* Data for this exercise
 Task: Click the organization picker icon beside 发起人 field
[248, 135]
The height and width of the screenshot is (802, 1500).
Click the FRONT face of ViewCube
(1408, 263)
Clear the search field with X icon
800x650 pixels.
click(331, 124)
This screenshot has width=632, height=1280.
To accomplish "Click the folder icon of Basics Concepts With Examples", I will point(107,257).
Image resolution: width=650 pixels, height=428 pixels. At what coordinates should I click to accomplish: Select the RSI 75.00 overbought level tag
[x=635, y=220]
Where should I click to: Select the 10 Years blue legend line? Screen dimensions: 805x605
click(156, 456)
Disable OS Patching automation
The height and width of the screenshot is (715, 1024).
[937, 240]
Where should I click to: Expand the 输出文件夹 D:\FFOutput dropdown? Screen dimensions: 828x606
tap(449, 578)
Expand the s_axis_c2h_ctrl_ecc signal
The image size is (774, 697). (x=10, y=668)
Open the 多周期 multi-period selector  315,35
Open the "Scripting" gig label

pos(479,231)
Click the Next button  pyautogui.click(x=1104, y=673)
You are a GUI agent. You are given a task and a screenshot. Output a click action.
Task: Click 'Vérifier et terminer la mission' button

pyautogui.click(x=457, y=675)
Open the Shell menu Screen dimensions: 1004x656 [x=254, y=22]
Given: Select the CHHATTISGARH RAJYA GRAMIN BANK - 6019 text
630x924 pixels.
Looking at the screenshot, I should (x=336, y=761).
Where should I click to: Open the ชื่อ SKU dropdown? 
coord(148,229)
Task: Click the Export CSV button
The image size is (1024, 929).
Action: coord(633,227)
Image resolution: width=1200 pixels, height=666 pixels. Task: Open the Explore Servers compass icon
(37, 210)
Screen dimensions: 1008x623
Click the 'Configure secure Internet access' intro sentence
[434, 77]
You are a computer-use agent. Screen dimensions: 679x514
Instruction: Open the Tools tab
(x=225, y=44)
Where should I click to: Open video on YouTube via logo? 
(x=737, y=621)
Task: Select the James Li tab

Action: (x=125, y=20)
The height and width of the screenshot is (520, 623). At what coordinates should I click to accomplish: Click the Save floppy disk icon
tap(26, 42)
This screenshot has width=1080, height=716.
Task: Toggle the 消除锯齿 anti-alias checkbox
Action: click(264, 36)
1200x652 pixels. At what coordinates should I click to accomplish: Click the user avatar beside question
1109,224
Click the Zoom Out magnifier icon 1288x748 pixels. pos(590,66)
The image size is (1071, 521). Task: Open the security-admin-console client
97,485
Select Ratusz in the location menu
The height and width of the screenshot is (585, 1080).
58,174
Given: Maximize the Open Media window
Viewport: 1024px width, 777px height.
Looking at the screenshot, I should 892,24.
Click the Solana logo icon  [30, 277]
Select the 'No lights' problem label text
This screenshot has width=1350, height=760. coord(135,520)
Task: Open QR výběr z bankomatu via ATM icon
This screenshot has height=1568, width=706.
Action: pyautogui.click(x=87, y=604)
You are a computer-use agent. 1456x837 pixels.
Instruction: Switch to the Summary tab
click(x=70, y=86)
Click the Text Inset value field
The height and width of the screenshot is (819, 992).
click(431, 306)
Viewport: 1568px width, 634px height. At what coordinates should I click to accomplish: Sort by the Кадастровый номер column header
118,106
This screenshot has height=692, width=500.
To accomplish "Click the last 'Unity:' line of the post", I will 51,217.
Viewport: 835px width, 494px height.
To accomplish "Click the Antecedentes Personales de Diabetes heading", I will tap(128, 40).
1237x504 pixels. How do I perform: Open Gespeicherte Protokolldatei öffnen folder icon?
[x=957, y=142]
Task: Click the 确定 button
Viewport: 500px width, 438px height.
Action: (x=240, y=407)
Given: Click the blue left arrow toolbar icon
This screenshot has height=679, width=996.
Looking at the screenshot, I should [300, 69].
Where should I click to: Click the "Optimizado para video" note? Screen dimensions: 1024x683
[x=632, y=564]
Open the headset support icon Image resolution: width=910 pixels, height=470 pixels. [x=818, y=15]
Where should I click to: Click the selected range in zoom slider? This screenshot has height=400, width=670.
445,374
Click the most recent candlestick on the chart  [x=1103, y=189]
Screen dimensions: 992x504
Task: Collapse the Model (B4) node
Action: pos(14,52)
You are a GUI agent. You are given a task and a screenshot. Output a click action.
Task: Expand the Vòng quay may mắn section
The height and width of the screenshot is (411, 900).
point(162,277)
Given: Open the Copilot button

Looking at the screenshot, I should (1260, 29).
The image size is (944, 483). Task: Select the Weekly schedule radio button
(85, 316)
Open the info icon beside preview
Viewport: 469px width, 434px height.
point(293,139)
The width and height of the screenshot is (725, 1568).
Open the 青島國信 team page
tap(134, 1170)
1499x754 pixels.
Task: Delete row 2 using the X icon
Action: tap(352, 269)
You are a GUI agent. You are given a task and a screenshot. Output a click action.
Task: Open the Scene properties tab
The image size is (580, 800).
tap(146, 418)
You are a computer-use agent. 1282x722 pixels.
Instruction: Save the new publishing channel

* What the exercise asks
Each line of the data has to be written out exactly as it appears.

* Answer for the task
 Task: Click the organization picker icon beside 发起人 field
[248, 135]
The height and width of the screenshot is (802, 1500).
Click the FRONT face of ViewCube
(1408, 263)
Clear the search field with X icon
800x650 pixels.
click(331, 124)
This screenshot has width=632, height=1280.
To accomplish "Click the folder icon of Basics Concepts With Examples", I will point(107,257).
Image resolution: width=650 pixels, height=428 pixels. At what coordinates should I click to accomplish: Select the RSI 75.00 overbought level tag
[x=635, y=220]
Where should I click to: Select the 10 Years blue legend line? Screen dimensions: 805x605
click(156, 456)
Disable OS Patching automation
The height and width of the screenshot is (715, 1024).
[937, 240]
Where should I click to: Expand the 输出文件夹 D:\FFOutput dropdown? Screen dimensions: 828x606
tap(449, 578)
Expand the s_axis_c2h_ctrl_ecc signal
The image size is (774, 697). (x=10, y=668)
Open the 多周期 multi-period selector  315,35
Open the "Scripting" gig label

pos(479,231)
Click the Next button  pyautogui.click(x=1104, y=673)
You are a GUI agent. You are given a task and a screenshot. Output a click action.
Task: Click 'Vérifier et terminer la mission' button

pyautogui.click(x=457, y=675)
Open the Shell menu Screen dimensions: 1004x656 [x=254, y=22]
Given: Select the CHHATTISGARH RAJYA GRAMIN BANK - 6019 text
630x924 pixels.
Looking at the screenshot, I should (x=336, y=761).
Where should I click to: Open the ชื่อ SKU dropdown? 
coord(148,229)
Task: Click the Export CSV button
The image size is (1024, 929).
Action: coord(633,227)
Image resolution: width=1200 pixels, height=666 pixels. Task: Open the Explore Servers compass icon
(37, 210)
Screen dimensions: 1008x623
Click the 'Configure secure Internet access' intro sentence
[434, 77]
You are a computer-use agent. Screen dimensions: 679x514
Instruction: Open the Tools tab
(x=225, y=44)
Where should I click to: Open video on YouTube via logo? 
(x=737, y=621)
Task: Select the James Li tab

Action: (x=125, y=20)
The height and width of the screenshot is (520, 623). At what coordinates should I click to accomplish: Click the Save floppy disk icon
tap(26, 42)
This screenshot has width=1080, height=716.
Task: Toggle the 消除锯齿 anti-alias checkbox
Action: click(264, 36)
1200x652 pixels. At what coordinates should I click to accomplish: Click the user avatar beside question
1109,224
Click the Zoom Out magnifier icon 1288x748 pixels. pos(590,66)
The image size is (1071, 521). Task: Open the security-admin-console client
97,485
Select Ratusz in the location menu
The height and width of the screenshot is (585, 1080).
58,174
Given: Maximize the Open Media window
Viewport: 1024px width, 777px height.
Looking at the screenshot, I should 892,24.
Click the Solana logo icon  [30, 277]
Select the 'No lights' problem label text
This screenshot has width=1350, height=760. coord(135,520)
Task: Open QR výběr z bankomatu via ATM icon
This screenshot has height=1568, width=706.
Action: pyautogui.click(x=87, y=604)
You are a computer-use agent. 1456x837 pixels.
Instruction: Switch to the Summary tab
click(x=70, y=86)
Click the Text Inset value field
The height and width of the screenshot is (819, 992).
click(431, 306)
Viewport: 1568px width, 634px height. At what coordinates should I click to accomplish: Sort by the Кадастровый номер column header
118,106
This screenshot has height=692, width=500.
To accomplish "Click the last 'Unity:' line of the post", I will 51,217.
Viewport: 835px width, 494px height.
To accomplish "Click the Antecedentes Personales de Diabetes heading", I will tap(128, 40).
1237x504 pixels. How do I perform: Open Gespeicherte Protokolldatei öffnen folder icon?
[x=957, y=142]
Task: Click the 确定 button
Viewport: 500px width, 438px height.
Action: (x=240, y=407)
Given: Click the blue left arrow toolbar icon
This screenshot has height=679, width=996.
Looking at the screenshot, I should [300, 69].
Where should I click to: Click the "Optimizado para video" note? Screen dimensions: 1024x683
[x=632, y=564]
Open the headset support icon Image resolution: width=910 pixels, height=470 pixels. [x=818, y=15]
Where should I click to: Click the selected range in zoom slider? This screenshot has height=400, width=670.
445,374
Click the most recent candlestick on the chart  [x=1103, y=189]
Screen dimensions: 992x504
Task: Collapse the Model (B4) node
Action: pos(14,52)
You are a GUI agent. You are given a task and a screenshot. Output a click action.
Task: Expand the Vòng quay may mắn section
The height and width of the screenshot is (411, 900).
point(162,277)
Given: Open the Copilot button

Looking at the screenshot, I should (1260, 29).
The image size is (944, 483). Task: Select the Weekly schedule radio button
(85, 316)
Open the info icon beside preview
Viewport: 469px width, 434px height.
point(293,139)
The width and height of the screenshot is (725, 1568).
Open the 青島國信 team page
tap(134, 1170)
1499x754 pixels.
Task: Delete row 2 using the X icon
Action: tap(352, 269)
You are a GUI agent. You are given a task and a screenshot. Output a click action.
Task: Open the Scene properties tab
The image size is (580, 800).
tap(146, 418)
You are a computer-use agent. 1282x722 pixels.
Instruction: Save the new publishing channel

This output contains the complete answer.